- **OBJETIVO A**
No trecho sobre Kobe, por que ele riu sozinho pela quadra no primeiro duelo com Michael Jordan? Responda em uma a três frases.
- **OBJETIVO B**
Pode dar seguimento ao trecho sobre Kobe a partir do ponto em que ele termina?

======== TRECHO PARA LEITURA ========

Ele se aposentou em 13 de abril de 2016, com 37 anos, em uma partida memorável contra o Utah em que marcou 60 pontos. Era capaz disso e de muito mais, como a vez em que marcou 81 pontos em uma partida contra o Toronto, em 2006. Nada comparado à autêntica raiz de sua paixão pelo basquete, a competitividade elevada ao máximo. Era obsessivo. Para ele não havia nada impossível. Nem mesmo um mito do esporte como Michael Jordan o intimidava. Contou dessa forma seu primeiro duelo com o legendário astro dos Chicago Bulls.

Em um podcast com o treinador da Universidade de Connecticut, Geno Aurienmma, contou a maneira como enfrentou seu primeiro duelo com Michael Jordan: “Estava pensando em meu interior. ‘Não ligo. Vou destruir esse cara. Não ligo que tenho 18 anos, quero sangue’. E a primeira coisa que ele fez foi pegar a bola no canto, uma pequena finta, e escapuliu pela linha de fundo. Ele me deixou enfeitiçado. Lembro que ri sozinho por toda a quadra. Vi esse movimento milhares de vezes e não podia acreditar. E depois disso, disse a mim mesmo, ‘OK, vamos trabalhar’. Sempre que o enfrentava, era um desafio para mim como iria responder aos seus movimentos”.

Kobe não chegou a conquistar os seis anéis de Michael Jordan, mas terminou sua carreira com números invejáveis: cinco anéis, terceiro maior cestinha da história – superado somente por Abdul Jabbar, Karl Malone, e agora LeBron James –, 18 vezes All Star, duas vezes MVP das finais e uma vez MVP da temporada, em 2007-2008. Tudo sempre com os Lakers. E com a seleção dos Estados Unidos, duas medalhas de ouro, a das Olimpíadas de 2008 em Pequim e de 2012 em Londres, em que foi a alma da equipe que se redimiu de seu fracasso de 2004 em Atenas.

A influência de seu pai Joe Bryant em sua carreira foi enorme. Jogador dos Sixers, San Diego Clippers e Houston Rockets, quando Kobe tinha seis anos foi contratado pelo Rieti em uma etapa na Itália que durou sete anos. A família retornou aos Estados Unidos em 1991. Após se destacar como ala-armador e lateral e acabar o ensino médio, decidiu não passar pela universidade e entrou no ‘draft’ de 1996. Foi escolhido na 13º posição por Charlotte, que o trocou com os Lakers pelo sérvio Vlade Divac.

======== ITENS FORNECIDOS ========

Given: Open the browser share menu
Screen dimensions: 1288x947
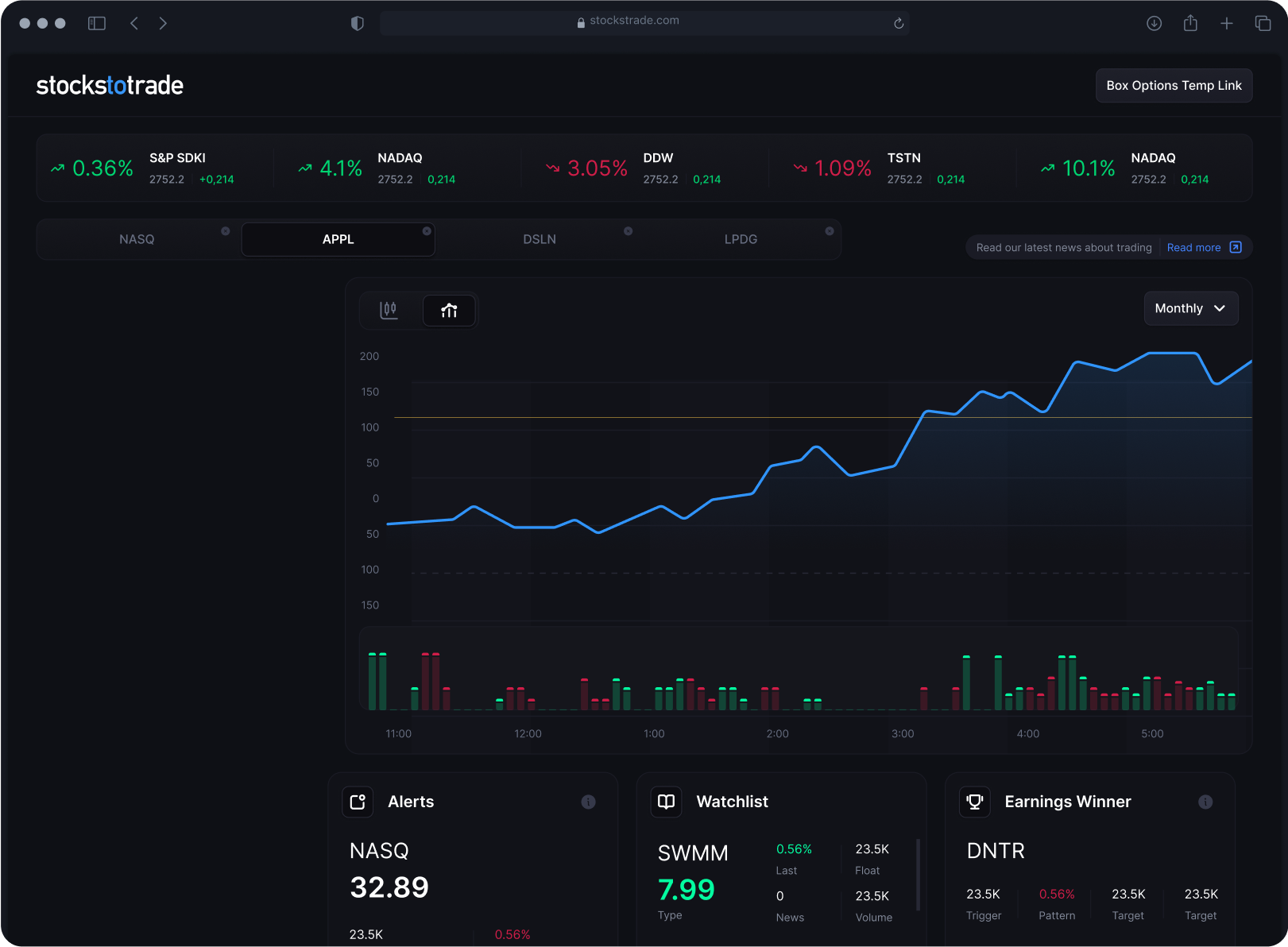Looking at the screenshot, I should point(1189,23).
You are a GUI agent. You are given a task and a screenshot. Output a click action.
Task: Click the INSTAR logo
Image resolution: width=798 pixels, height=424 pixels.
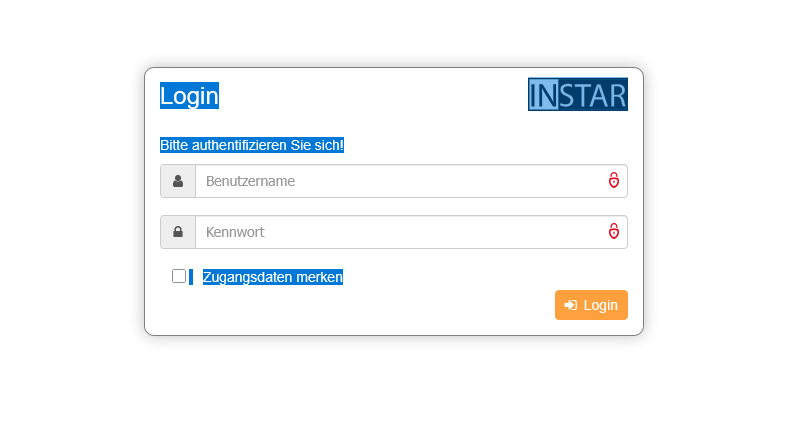[578, 94]
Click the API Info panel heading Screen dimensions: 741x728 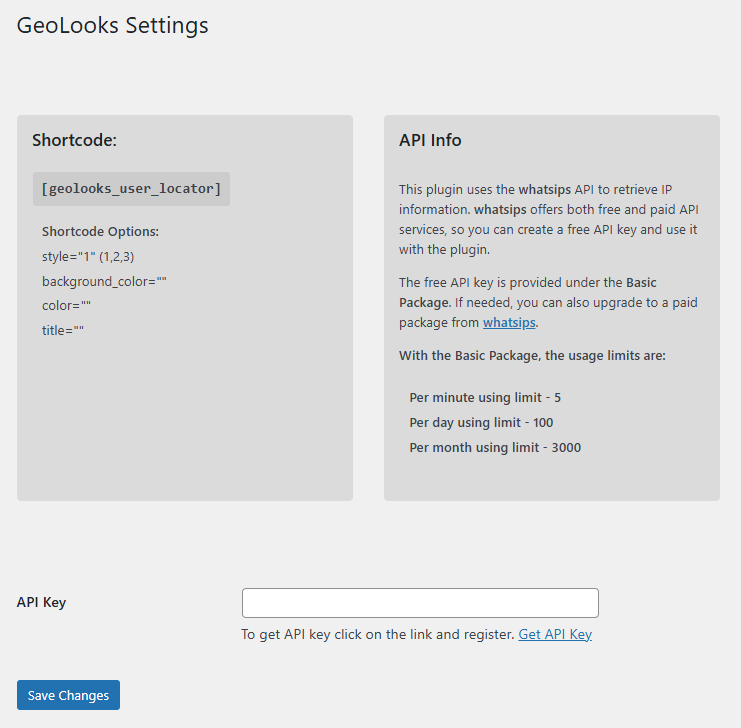[x=430, y=140]
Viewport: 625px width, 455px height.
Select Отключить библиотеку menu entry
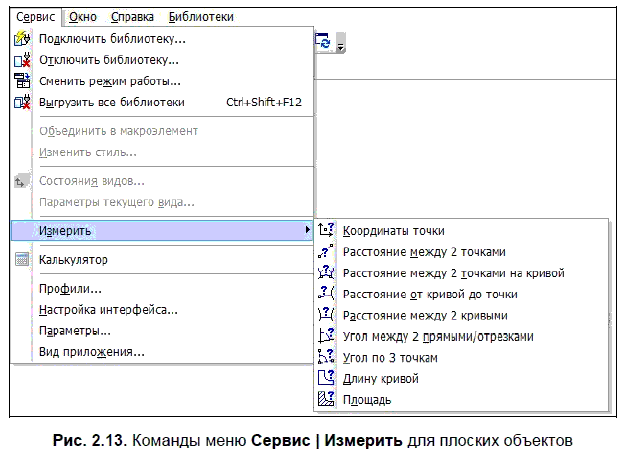[x=108, y=60]
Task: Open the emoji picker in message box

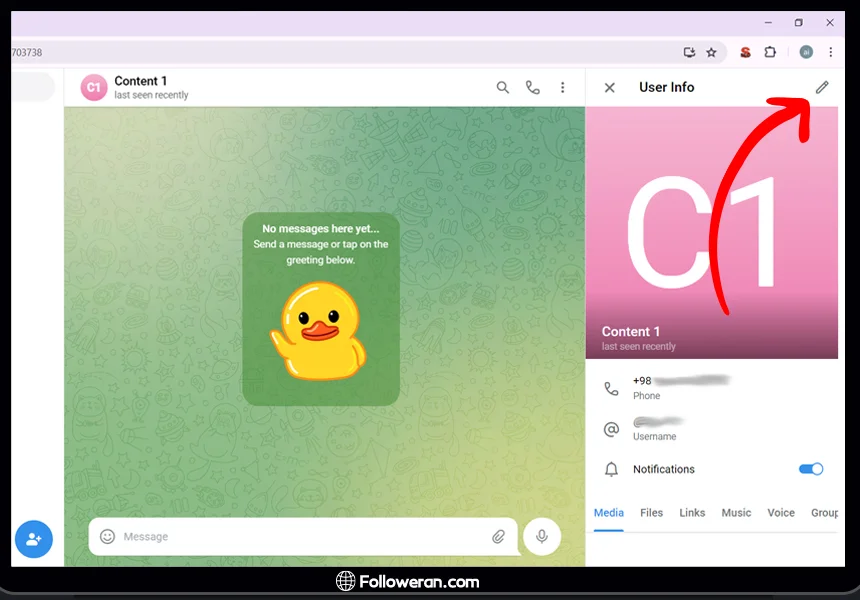Action: point(108,537)
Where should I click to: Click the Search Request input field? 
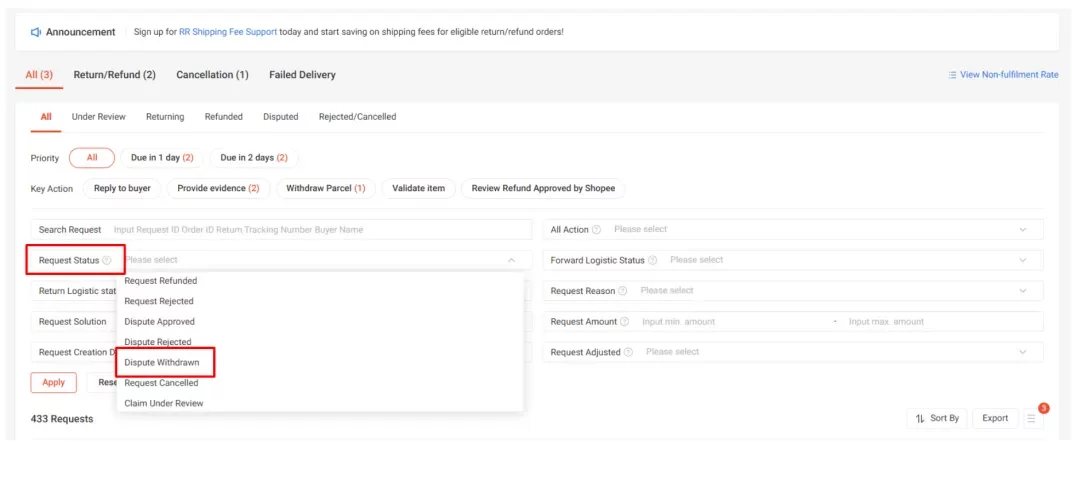[320, 230]
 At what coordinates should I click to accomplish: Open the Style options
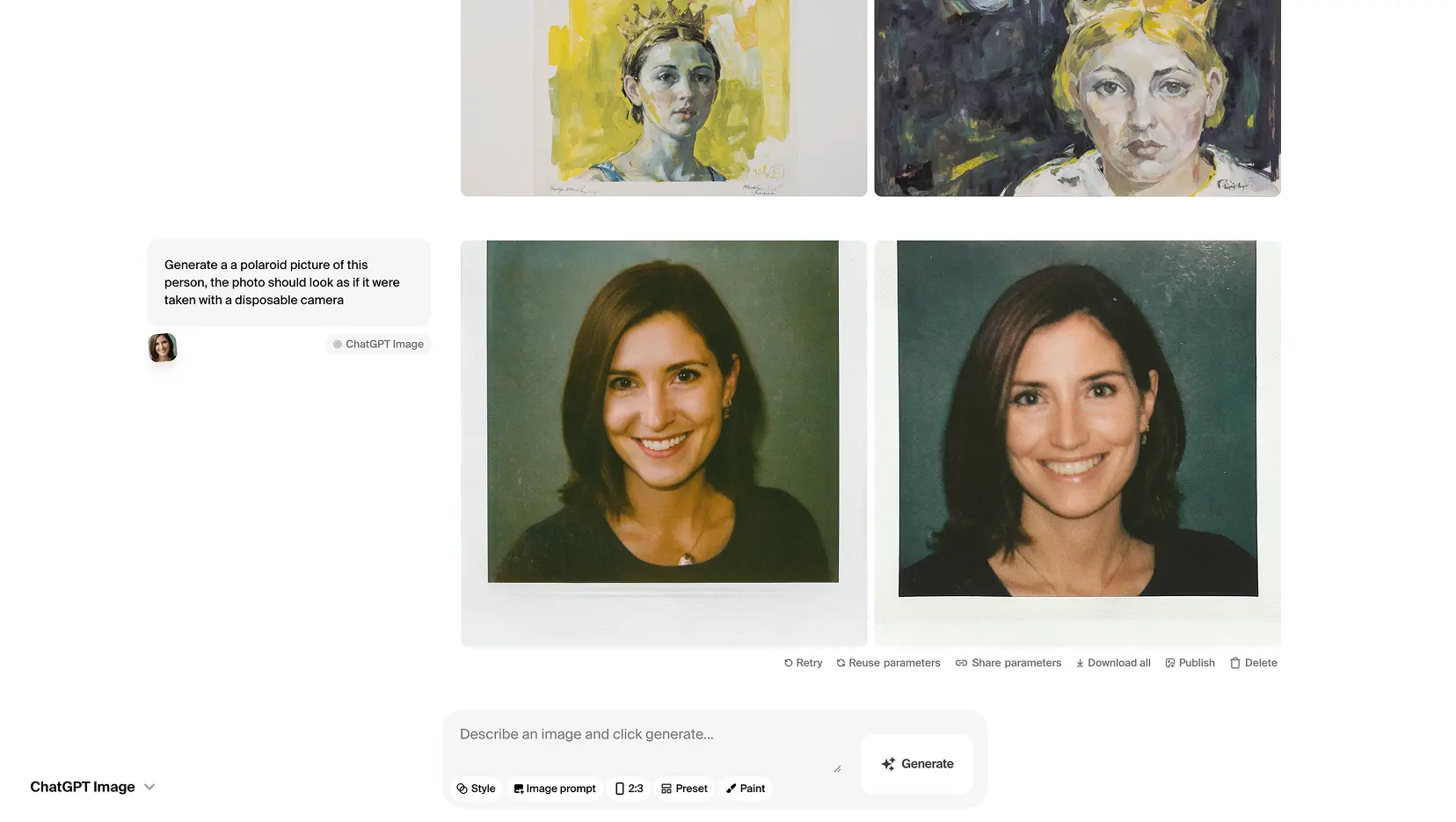[x=476, y=789]
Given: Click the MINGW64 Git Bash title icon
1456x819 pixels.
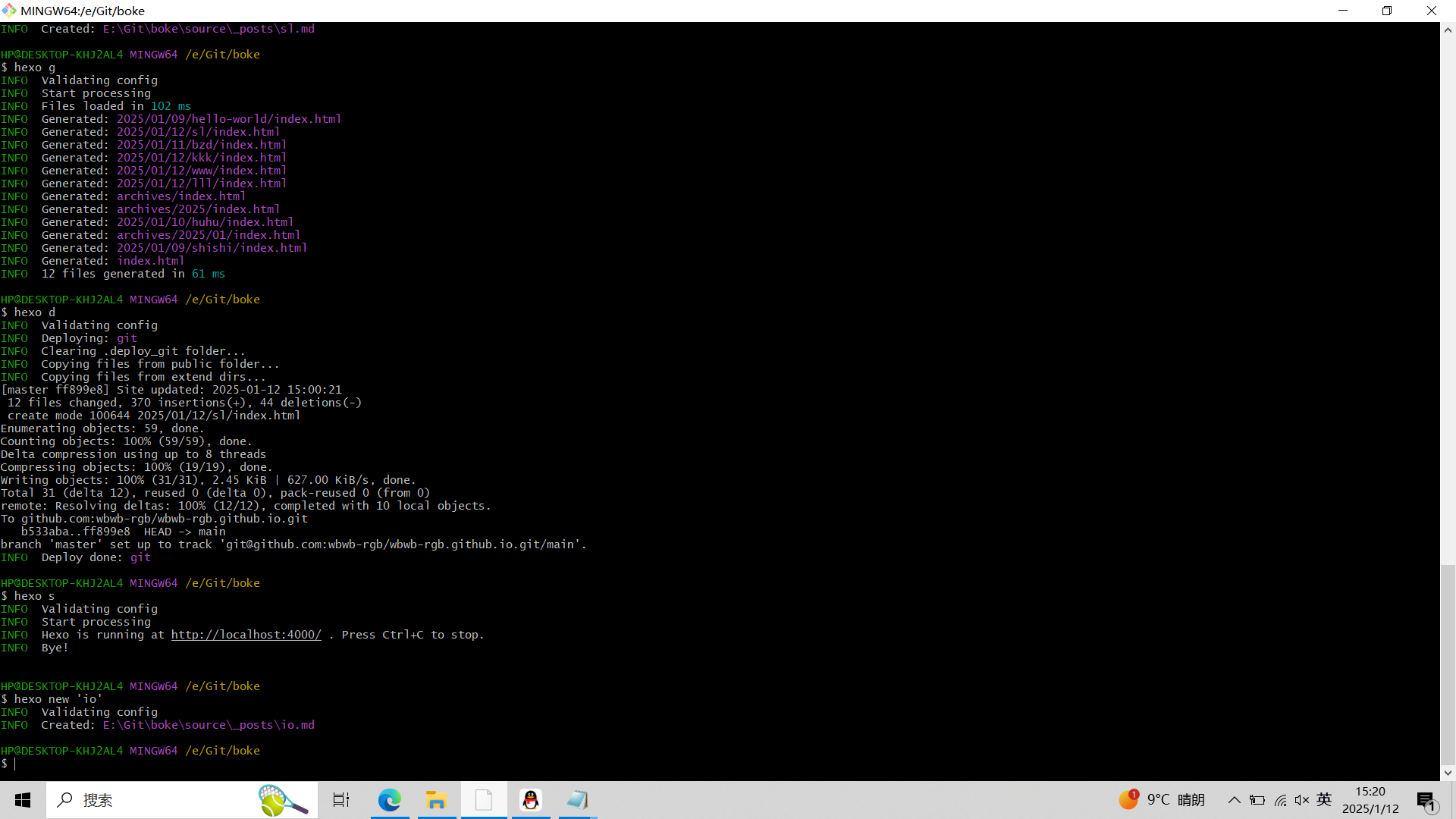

========

- **RESPOSTA ESCRITA A**
Kobe entrou no duelo pensando em destruir Jordan, mas logo na primeira jogada Jordan pegou a bola no canto, fez uma pequena finta e escapuliu pela linha de fundo, deixando-o enfeitiçado. Ele já tinha visto esse movimento milhares de vezes e não podia acreditar.

- **RESPOSTA ESCRITA B**
Chegou com Michael Jordan e se foi, vinte anos depois, deixando que Stephen Curry e LeBron James continuassem com a estirpe dos legendários. Anunciou que se aposentava em novembro de 2015, desesperado pelas lesões sérias que sofreu em sua última etapa, no tendão de Aquiles, no joelho e no ombro. As viagens dos Lakers se pareceram mais com uma turnê de uma estrela mundial do rock. Foi homenageado em cada uma das quadras nas quais foi tão odiado e vaiado durante tantos anos. No final aflorou um sentimento de gratidão e admiração para um jogador único, de uma competitividade extrema. “Percebi que havia conquistado tudo aquilo que havia sonhado”, disse Kobe. “Não era tão importante ser o melhor da história, e sim o rumo de minha carreira e a influência sobre a próxima geração”.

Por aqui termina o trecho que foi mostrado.